Opinion
Action for damages for personal injuries, and to set aside release given in settlement of claim for such injuries, wherein defendant filed motion for separate trials. The District Court for the Eastern District of Illinois, Juergens, J., held that separate trials would be granted where proof involved was different, one and a half days would be necessary if count seeking setting aside a release were tried separately whereas three days would be required if both counts were tried, and presence of insurance company in action would probably be disclosed in attempting to prove the count for setting aside release.
Motion granted.
Moran & Beatty, Granite City, Ill., and Maurice E. Bone, East St. Louis, Ill., for plaintiff.
Listeman & Bandy, East St. Louis, Ill., for defendant.
JUERGENS, District Judge.
The plaintiff alleges in his complaint that on August 26, 1940, he was a minor nine years of age; that he was injured on the premises of the defendant; that at the time his guardian, with approval of the Probate Court of Madison County, Illinois, entered into a compromise settlement with the defendant for the injuries he sustained. Count 1 of the complaint asks that the release which was given in settlement of the injuries sustained on August 26, 1940, be set aside because of fraudulent representations made at the time of the settlement. In Count 2 the plaintiff seeks damages for the alleged injuries.
The defendant filed its motion for a separate trial of Counts 1 and 2.
Under the provisions of Rule 18, Federal Rules of Civil Procedure, Title 28 United States Code, it is provided that claims of this nature may be joined.
However, Rule 42 of the Federal Rules of Civil Procedure, Title 28 United States Code, provides:
‘ (b) the court in furtherance of convenience or to avoid prejudice may order a separate trial of any claim, cross-claim, counterclaim, or third-party claim or of any separate issue or of any number of claims, cross-claims, counterclaims, third-party claims or issues.’
It is under the provisions of this Rule that the defendant seeks a separate trial as to Count 1 and Count 2. Whether or not separate issues shall be granted in cases of this nature is within the sound discretion of the trial court.
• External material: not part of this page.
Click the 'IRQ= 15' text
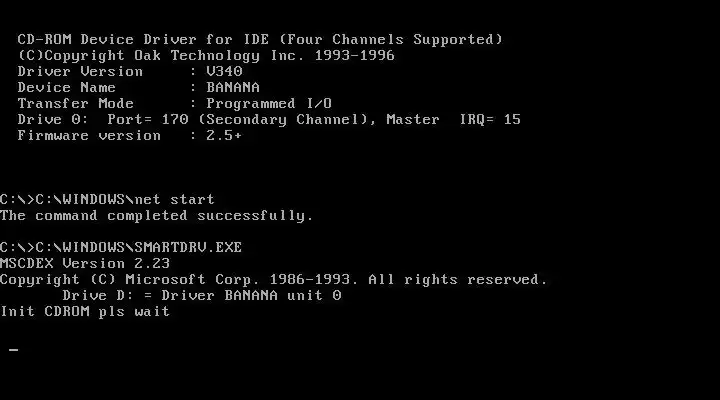490,119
Bowie v. Sorrell, 4 Cir., 209 F.2d 49, 43 A.L.R.2d 781.
In the instant case the proof required to substantiate Count 1 is separate and distinct from the proof which will be required in proving Count 2. In the pretrial stipulations between the parties it was estimated that one and a half days would be necessary if Count 1 was tried separately, whereas if both Count 1 and Count 2 were to be tried, three days trial time would be consumed.
Before Count 2 may be decided it is necessary that a decision be rendered as to Count 1 and in view of the fact that the release mentioned in Count 1 was obtained by an insurance company, it is most probable that the presence of the insurance company in the action will be disclosed in attempting to prove Count 1. Such disclosure may be prejudicial to the rights of the defendant in this suit.
The court is of the opinion that in accordance with Rule 42(b), separate trials as to Count 1 and Count 2 should be had, both for convenience and to avoid possible prejudice to the defendant.